Lentement, mes paupières s'ouvrirent pour découvrir mon chéri devant moi, dans un piteux état.
Nous l'étions tous les deux.
Après analyse de l'endroit dans lequel nous nous trouvions, je compris aisément la panique qui se lisait dans les yeux clairs de Jughead.
Nous étions dans une petite salle aux murs de pierres sombres et suintants d'humidité, malgré le feu de cheminée qui crépitait dans un coin. Le sol froid, également en pierre, était couvert de-ci, de-là de paille. Une lourde porte de bois épais était verrouillée derrière nous.
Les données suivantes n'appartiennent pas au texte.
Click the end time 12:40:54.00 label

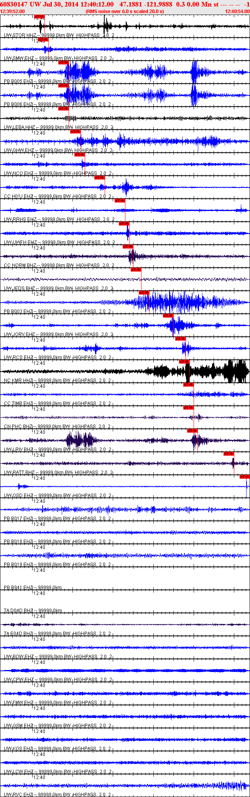coord(237,12)
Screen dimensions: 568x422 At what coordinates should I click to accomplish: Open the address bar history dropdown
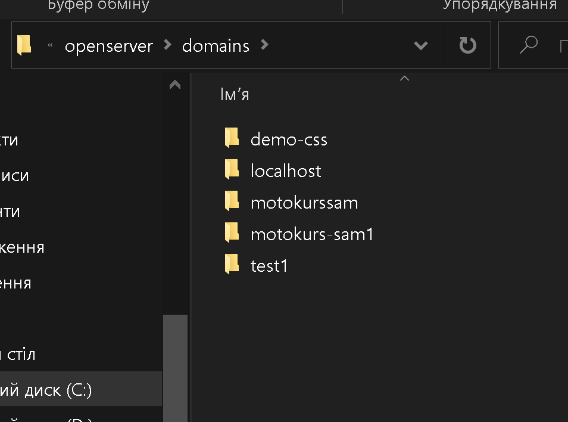click(x=421, y=45)
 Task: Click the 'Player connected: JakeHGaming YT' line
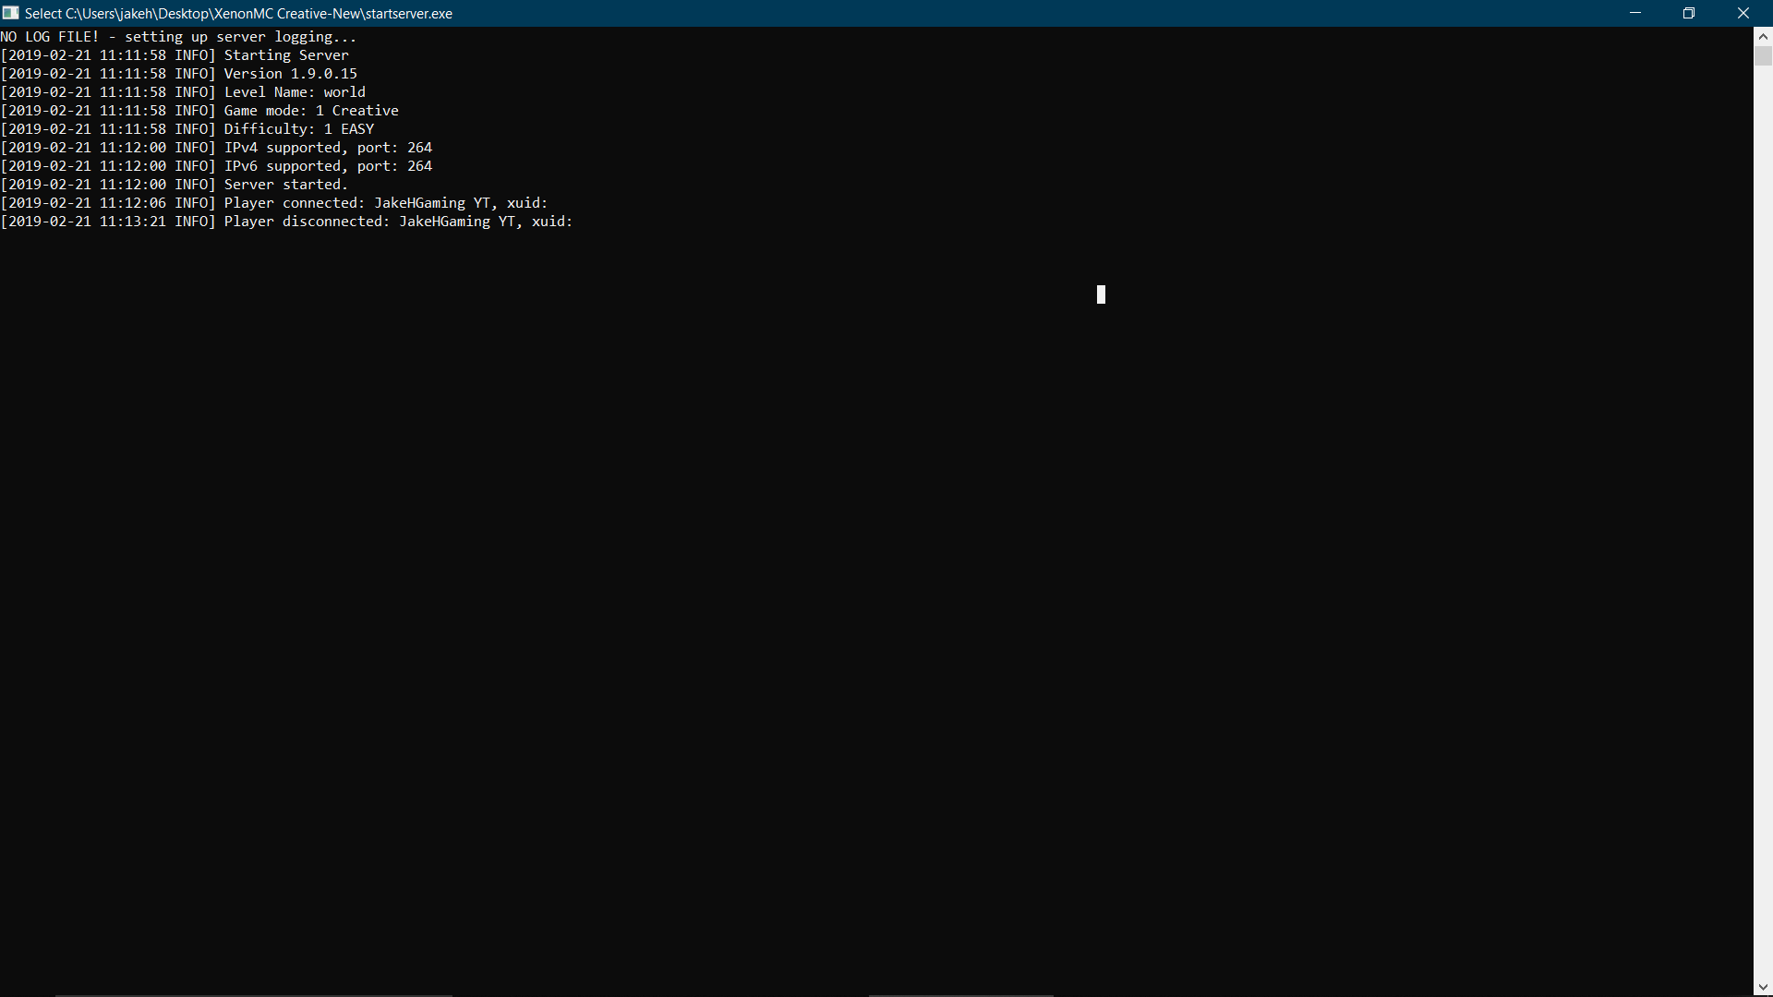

La seule lumière extérieure, sans compter le feu, venait d'une fenêtre minuscule en hauteur, contenant en son centre trois énormes barreaux en fer forgé.
Si nous n'étions pas en 2022, je dirais que cela ressemblait à un cachot d'un château Moyenâgeux.
Ai-je donc sauté dans le Temps sans le vouloir ?
Encore ?
Pourtant, le pire n'était pas la prison immonde dans laquelle nous nous trouvions, mais les grosses cordes qui reliaient nos mains respectives devant nous.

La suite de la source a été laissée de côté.